● EXERCISE AIM
Give back exactly the first lines of the entries below, through the line with "Full CV (876, 376)".

● DATASET ENTRIES

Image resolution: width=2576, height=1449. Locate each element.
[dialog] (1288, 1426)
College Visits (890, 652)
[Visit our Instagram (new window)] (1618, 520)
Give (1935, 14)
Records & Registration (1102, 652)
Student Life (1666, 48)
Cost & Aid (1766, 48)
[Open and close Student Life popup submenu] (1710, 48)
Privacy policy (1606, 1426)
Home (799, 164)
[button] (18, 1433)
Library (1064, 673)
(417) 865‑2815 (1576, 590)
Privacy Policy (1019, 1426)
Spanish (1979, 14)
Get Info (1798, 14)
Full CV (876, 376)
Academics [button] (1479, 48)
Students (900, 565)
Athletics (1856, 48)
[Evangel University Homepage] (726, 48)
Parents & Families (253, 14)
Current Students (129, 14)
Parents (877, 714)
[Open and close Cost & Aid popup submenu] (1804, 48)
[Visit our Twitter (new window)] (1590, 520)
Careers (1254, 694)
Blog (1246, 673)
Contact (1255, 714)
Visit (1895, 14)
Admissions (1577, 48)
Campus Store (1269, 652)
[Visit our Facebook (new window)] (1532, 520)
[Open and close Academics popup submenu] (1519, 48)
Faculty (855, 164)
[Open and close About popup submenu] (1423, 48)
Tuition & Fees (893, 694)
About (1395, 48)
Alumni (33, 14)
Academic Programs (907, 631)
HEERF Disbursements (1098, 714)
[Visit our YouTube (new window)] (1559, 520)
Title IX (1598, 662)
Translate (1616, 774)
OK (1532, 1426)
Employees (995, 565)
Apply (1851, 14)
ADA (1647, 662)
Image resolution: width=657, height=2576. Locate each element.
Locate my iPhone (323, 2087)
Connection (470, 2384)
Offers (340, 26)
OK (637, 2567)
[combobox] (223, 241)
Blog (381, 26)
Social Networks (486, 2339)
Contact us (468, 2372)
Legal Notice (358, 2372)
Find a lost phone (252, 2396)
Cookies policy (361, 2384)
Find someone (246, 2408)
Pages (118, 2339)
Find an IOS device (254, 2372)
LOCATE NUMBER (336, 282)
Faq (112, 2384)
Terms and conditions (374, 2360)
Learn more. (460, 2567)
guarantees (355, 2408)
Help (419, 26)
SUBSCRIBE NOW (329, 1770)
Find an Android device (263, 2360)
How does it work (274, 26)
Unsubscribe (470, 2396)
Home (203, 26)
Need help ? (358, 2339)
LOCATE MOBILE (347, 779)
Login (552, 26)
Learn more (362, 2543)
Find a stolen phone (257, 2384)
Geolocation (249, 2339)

● REPLY
Image resolution: width=2576, height=1449. Locate each element.
[dialog] (1288, 1426)
College Visits (890, 652)
[Visit our Instagram (new window)] (1618, 520)
Give (1935, 14)
Records & Registration (1102, 652)
Student Life (1666, 48)
Cost & Aid (1766, 48)
[Open and close Student Life popup submenu] (1710, 48)
Privacy policy (1606, 1426)
Home (799, 164)
[button] (18, 1433)
Library (1064, 673)
(417) 865‑2815 (1576, 590)
Privacy Policy (1019, 1426)
Spanish (1979, 14)
Get Info (1798, 14)
Full CV (876, 376)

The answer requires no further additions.